-- Start of Extracted entries --
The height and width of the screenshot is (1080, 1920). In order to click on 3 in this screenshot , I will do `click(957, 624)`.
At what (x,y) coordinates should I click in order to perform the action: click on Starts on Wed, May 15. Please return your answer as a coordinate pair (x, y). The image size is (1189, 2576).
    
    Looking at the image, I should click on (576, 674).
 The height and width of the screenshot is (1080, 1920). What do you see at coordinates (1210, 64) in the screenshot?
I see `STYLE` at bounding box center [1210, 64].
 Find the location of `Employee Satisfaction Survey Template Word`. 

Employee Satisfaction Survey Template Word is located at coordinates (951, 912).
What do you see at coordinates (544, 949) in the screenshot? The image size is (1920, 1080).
-- End of Extracted entries --
=== Aim of the task ===
Turn the records above into a numbered list with one line per item, leaving out the blank lines.

=== Complete output ===
1. The height and width of the screenshot is (1080, 1920). In order to click on 3 in this screenshot , I will do `click(957, 624)`.
2. At what (x,y) coordinates should I click in order to perform the action: click on Starts on Wed, May 15. Please return your answer as a coordinate pair (x, y). The image size is (1189, 2576).
3.     Looking at the image, I should click on (576, 674).
4.  The height and width of the screenshot is (1080, 1920). What do you see at coordinates (1210, 64) in the screenshot?
5. I see `STYLE` at bounding box center [1210, 64].
6.  Find the location of `Employee Satisfaction Survey Template Word`. 
7. Employee Satisfaction Survey Template Word is located at coordinates (951, 912).
8. What do you see at coordinates (544, 949) in the screenshot? The image size is (1920, 1080).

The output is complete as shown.